If you ask the folks at the National Lung, Heart and Blood Institute, May is National High Blood Pressure Education Month. The marketing team at White Castle will tell you it’s officially Hamburger Month. And the people at the Association for Dressings and Sauces will say it’s Salad Month. Well, here in Massachusetts it’s also officially Kindness Month, by proclamation, not of a business or trade group—but by Gov. Charlie Baker.
When I heard about Baker's decree, I thought, "That's funny—it was only a last year that he officially proclaimed May ‘Building Safety Month.’" And it got me wondering just where these kinds of proclamations originate. I started my quest for answers with the Secretary of the Commonwealth.
"Many of the proclamations that are issued are statutory in nature, the legislature has mandated them," explained Galvin spokesman Brian McNiff. "They’re in the General Laws, in Chapter 6."
Are they ever. Perusing sections 12 through 15 of Chapter 6, I found a staggering array of these officially mandated observances on the law books. They range from the expected, like Section 12J...
The governor shall annually issue a proclamation calling for a proper observance of April nineteenth as Patriots' Day, in commemoration of the opening events of the War of the Revolution and the struggle through which the nation passed in its early days.
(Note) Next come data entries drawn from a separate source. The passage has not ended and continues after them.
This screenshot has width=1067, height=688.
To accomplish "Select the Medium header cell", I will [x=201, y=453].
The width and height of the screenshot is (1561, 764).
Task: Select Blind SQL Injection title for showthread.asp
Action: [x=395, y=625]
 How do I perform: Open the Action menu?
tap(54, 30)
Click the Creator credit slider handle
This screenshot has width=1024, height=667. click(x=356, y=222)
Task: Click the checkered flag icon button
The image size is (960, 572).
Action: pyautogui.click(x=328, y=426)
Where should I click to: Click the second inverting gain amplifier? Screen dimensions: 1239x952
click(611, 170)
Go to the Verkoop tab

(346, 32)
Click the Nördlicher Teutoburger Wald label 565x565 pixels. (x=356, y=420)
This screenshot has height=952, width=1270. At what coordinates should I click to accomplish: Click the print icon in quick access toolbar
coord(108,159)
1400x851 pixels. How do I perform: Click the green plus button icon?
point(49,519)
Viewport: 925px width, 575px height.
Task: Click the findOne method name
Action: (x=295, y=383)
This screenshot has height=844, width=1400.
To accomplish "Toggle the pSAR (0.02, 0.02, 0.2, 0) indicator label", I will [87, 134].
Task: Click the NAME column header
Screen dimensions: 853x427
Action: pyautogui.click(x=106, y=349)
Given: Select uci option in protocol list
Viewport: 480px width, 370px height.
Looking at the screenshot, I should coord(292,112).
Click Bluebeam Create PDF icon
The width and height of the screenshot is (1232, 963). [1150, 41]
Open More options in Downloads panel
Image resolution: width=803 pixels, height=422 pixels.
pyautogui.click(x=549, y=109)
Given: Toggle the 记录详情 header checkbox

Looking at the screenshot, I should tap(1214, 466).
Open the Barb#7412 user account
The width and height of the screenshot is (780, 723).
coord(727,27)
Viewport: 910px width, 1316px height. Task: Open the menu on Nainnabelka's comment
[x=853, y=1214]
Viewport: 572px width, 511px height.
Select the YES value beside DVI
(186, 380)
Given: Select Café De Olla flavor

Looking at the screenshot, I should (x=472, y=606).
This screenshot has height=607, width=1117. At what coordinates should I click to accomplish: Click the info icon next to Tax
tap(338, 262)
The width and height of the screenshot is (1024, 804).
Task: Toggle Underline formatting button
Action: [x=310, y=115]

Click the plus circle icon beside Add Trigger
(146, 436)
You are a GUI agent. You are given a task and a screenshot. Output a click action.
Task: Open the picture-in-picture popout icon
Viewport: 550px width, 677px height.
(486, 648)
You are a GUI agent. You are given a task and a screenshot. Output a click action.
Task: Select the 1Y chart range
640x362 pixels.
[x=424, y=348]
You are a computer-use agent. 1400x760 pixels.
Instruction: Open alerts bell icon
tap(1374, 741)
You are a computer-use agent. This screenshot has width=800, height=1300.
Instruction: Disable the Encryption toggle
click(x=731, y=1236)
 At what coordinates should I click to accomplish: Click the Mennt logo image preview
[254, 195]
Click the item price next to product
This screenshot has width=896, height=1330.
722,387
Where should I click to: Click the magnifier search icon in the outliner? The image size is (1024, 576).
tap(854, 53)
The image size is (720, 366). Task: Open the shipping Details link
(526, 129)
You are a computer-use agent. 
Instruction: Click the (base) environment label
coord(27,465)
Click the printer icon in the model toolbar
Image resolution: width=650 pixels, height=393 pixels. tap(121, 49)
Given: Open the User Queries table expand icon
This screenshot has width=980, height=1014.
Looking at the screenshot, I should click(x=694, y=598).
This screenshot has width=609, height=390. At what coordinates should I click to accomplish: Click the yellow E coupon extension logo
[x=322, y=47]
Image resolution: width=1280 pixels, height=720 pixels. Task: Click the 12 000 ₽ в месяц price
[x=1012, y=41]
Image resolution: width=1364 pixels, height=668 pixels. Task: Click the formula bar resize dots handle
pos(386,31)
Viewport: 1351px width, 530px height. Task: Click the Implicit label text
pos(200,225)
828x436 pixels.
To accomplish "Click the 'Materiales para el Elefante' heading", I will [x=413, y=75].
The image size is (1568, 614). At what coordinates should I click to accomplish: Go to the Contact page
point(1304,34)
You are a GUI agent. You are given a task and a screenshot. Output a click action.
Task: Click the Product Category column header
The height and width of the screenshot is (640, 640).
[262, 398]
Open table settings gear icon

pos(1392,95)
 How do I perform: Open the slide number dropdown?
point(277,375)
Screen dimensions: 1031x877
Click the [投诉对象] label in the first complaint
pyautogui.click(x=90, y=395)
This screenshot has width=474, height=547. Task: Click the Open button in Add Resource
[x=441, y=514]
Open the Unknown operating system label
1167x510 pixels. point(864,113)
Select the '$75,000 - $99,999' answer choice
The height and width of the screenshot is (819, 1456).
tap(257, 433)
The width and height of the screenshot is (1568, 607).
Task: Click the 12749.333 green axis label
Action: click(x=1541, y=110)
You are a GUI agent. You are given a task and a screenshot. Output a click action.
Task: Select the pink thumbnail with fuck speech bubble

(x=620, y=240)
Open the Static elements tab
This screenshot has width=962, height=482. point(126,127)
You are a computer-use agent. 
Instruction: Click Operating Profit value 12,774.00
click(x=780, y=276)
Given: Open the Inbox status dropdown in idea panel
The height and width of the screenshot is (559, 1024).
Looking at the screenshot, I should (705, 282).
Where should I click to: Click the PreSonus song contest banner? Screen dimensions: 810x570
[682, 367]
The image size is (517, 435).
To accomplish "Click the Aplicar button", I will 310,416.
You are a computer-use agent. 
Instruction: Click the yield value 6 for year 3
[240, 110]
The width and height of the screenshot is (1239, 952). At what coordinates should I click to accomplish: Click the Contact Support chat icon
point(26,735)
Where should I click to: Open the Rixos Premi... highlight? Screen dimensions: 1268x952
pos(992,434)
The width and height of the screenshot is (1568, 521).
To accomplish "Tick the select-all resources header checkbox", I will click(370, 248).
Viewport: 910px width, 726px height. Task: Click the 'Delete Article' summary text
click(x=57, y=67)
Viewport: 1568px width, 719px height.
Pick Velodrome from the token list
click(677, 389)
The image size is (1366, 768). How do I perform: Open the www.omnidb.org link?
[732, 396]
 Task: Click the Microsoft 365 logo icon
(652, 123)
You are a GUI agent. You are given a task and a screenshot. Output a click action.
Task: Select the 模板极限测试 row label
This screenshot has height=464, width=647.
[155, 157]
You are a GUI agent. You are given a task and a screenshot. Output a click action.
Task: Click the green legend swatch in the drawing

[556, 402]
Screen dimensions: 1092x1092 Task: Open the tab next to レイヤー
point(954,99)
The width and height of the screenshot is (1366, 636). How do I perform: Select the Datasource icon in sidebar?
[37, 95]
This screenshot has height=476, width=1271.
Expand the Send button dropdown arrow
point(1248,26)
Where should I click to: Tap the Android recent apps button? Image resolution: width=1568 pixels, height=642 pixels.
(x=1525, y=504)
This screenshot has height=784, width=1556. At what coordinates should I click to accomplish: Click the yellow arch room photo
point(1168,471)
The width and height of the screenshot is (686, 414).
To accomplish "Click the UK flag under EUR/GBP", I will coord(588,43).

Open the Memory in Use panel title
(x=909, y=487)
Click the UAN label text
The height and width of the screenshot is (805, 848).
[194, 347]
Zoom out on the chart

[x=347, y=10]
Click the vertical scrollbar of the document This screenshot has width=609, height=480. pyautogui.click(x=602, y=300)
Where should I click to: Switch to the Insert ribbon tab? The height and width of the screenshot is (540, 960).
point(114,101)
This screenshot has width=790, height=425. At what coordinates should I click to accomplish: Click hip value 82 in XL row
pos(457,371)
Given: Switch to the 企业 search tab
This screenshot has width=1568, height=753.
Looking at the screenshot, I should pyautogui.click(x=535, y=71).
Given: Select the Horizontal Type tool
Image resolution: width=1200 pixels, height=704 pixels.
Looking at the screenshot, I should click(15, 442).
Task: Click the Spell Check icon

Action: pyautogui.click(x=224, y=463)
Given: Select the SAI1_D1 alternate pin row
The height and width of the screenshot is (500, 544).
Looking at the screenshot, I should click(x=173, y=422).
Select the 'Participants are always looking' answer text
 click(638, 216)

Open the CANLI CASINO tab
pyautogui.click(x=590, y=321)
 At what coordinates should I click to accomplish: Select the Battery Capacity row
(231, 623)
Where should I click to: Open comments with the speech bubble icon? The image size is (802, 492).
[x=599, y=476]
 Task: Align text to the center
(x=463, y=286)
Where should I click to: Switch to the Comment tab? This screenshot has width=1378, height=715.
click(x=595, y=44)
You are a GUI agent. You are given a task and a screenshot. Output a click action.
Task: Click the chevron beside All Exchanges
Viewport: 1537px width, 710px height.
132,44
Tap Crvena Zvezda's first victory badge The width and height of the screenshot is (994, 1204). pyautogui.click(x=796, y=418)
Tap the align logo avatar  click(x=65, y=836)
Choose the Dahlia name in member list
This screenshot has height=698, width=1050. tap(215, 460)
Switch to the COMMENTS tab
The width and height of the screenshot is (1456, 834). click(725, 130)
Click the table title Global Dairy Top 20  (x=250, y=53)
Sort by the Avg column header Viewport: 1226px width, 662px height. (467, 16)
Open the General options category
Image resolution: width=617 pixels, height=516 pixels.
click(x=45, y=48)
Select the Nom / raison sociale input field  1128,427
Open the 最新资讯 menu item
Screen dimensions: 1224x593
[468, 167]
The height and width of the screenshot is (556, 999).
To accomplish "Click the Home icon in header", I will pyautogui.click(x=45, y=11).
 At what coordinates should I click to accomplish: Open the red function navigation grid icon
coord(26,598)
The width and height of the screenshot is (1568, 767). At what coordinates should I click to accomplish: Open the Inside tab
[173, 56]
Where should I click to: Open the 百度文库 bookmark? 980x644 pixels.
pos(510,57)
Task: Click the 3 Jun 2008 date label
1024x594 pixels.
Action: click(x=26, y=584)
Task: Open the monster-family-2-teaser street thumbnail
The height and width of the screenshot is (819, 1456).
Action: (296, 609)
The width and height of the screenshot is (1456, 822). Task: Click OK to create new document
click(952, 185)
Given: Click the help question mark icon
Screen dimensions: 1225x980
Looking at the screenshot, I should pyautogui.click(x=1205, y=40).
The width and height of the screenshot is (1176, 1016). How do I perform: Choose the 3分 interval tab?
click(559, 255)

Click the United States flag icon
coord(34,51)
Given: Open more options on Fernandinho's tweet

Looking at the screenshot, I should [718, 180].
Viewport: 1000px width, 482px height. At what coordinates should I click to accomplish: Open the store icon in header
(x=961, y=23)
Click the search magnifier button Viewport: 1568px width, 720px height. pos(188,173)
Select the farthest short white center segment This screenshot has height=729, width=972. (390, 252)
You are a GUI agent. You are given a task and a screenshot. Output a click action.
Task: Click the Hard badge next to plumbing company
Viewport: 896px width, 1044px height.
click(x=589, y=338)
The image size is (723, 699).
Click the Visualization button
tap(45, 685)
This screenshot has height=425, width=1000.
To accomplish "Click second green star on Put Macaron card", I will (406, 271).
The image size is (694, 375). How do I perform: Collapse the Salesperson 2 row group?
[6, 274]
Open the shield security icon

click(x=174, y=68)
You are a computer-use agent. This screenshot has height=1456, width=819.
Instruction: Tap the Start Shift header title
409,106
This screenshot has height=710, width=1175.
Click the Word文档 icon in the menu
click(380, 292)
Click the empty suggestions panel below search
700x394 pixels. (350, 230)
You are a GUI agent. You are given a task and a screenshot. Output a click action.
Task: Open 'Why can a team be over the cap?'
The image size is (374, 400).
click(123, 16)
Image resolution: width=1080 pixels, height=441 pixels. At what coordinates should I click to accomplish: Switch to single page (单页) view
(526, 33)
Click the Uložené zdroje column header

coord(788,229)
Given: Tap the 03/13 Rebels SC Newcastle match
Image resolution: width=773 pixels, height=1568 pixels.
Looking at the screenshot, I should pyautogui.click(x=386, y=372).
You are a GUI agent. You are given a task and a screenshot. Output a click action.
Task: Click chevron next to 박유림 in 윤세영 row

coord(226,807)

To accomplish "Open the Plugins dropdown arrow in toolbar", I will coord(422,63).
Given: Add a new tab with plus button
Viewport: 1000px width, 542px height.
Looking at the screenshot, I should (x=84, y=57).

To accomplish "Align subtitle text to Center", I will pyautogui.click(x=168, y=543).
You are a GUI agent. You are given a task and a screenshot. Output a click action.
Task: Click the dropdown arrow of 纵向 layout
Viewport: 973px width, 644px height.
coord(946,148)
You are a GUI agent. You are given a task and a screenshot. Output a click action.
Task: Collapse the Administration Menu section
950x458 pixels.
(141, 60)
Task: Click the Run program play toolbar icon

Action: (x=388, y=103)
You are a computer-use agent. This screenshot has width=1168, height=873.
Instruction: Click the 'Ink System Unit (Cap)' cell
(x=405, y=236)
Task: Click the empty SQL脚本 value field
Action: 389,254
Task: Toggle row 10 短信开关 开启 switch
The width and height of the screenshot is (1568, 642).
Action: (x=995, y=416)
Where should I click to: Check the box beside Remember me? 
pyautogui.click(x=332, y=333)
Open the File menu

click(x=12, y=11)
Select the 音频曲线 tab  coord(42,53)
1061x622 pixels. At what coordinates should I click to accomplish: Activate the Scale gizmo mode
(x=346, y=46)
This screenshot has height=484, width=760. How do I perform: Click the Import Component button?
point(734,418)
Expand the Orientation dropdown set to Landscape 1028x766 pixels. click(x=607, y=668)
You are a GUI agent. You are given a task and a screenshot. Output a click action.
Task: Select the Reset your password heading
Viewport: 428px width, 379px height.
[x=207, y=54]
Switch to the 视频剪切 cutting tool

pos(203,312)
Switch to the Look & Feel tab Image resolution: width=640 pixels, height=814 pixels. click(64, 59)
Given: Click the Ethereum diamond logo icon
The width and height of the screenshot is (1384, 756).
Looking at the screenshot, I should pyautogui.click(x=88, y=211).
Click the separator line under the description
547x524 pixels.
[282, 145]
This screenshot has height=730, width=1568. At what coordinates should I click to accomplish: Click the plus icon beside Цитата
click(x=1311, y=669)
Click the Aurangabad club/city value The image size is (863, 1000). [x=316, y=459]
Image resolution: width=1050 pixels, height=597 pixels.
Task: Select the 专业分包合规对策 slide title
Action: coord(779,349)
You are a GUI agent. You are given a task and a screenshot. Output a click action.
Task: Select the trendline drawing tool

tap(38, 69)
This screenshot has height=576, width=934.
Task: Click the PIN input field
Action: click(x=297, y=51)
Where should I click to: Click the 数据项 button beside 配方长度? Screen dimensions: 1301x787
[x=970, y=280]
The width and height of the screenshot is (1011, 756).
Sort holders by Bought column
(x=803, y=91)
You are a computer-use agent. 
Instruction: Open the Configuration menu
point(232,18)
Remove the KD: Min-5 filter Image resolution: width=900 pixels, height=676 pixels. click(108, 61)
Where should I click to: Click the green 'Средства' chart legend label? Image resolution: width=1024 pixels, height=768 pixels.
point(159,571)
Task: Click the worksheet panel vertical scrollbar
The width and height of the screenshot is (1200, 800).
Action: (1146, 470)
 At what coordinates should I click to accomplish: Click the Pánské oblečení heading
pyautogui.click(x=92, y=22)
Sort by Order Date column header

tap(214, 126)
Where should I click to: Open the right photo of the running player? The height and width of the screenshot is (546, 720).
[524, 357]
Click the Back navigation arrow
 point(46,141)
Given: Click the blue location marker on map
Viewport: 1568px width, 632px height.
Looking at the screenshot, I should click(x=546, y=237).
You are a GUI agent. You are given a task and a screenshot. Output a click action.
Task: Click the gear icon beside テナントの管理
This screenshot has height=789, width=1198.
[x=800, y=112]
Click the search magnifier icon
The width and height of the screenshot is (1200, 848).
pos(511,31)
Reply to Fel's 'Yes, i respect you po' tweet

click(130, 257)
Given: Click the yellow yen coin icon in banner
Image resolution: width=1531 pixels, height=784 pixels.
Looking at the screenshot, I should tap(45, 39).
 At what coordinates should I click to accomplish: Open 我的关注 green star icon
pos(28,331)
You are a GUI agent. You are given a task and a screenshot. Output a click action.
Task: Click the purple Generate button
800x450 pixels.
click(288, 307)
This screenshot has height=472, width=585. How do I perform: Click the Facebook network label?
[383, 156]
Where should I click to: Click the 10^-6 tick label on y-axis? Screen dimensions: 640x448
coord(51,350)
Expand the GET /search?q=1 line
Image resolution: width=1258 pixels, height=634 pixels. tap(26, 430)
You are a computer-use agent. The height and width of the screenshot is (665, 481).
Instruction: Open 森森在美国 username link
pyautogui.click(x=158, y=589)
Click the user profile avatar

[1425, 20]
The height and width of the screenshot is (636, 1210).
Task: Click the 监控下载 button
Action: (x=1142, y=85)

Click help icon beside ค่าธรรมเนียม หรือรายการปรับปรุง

...to the practical, like Section 12XX.
The governor shall annually issue a proclamation setting apart the second Monday in December as Candle Safety Day to promote the safe use of candles in the commonwealth and recommending that said day be observed in an appropriate manner by the people.
From the noble, like Section 12NN...
The governor shall annually issue a proclamation setting apart December tenth as Human Rights Day in recognition of the adoption of the Universal Declaration on Human Rights by the United Nations and recommending that said day be observed in an appropriate manner by the people.
...to the mystifying, like Section 15DDD.
The governor shall annually issue a proclamation setting apart the third Wednesday, Thursday and Friday in November, as Silver-Haired Legislature Days, and recommending that said days be observed in an appropriate manner by the people.
In all, I counted more than 180 people, events, and causes that the law demands be officially recognized here in the Bay State on some particular day, week or month.
Given the heady agenda at the statehouse—where they're grappling with issues like natural gas pipeline taxes, charter schools, ride-sharing company regulations, and the state budget—it can be pretty tempting to roll your eyes at the idea that lawmakers would spend time passing these kinds of observances into law.
Then I reached out to state Rep. Ken Gordon, who introduced and cosponsored the Kindness Month bill. Gordon explained he got the idea from a Burlington teacher named Joyce Deliyiannis. Deliyiannis worked with fourth and fifth graders, many of whom were residents of a Burlington apartment complex that had been ravaged by a fire.
"They lost their clothing, their toys, their books, their furniture," Gordon said. "And so the community got together in an effort led by Joyce and gave them back the things they needed."
The kids, who’d been showed such kindness, wanted to pay it forward. Their idea: Officially designate May as Kindness Month to encourage others to do what their community had done for them. Gordon not only represents their district, he also sits on the committee that considers these kinds of bills. When he heard their idea, he was touched.
"In addition to that we could teach them a little bit about civics and show them that we all can be a part of the government," he said.
Gordon says the students were involved in every step of the process. They were at the statehouse clerk’s office when the bill was officially filed. The committee hearing on their bill was held at their school. They were in attendance when the bill received a unanimous yea vote on the house floor. And when Baker recently signed the bill into law, they were there to witness the big moment.
"The governor thanked them when he signed their bill into law," Gordon said. "He said, 'Thank you...this was a nice thing, to show kindness, and to remind each other to be kind to each other.’ He said, 'This was a nice part of my day,’ and he said, 'Thank you for the opportunity to do that.'"
We can only hope that some small fraction of the spirit of Kindness Month lingers in the halls of the State House beyond May 31, because the budget process certainly will.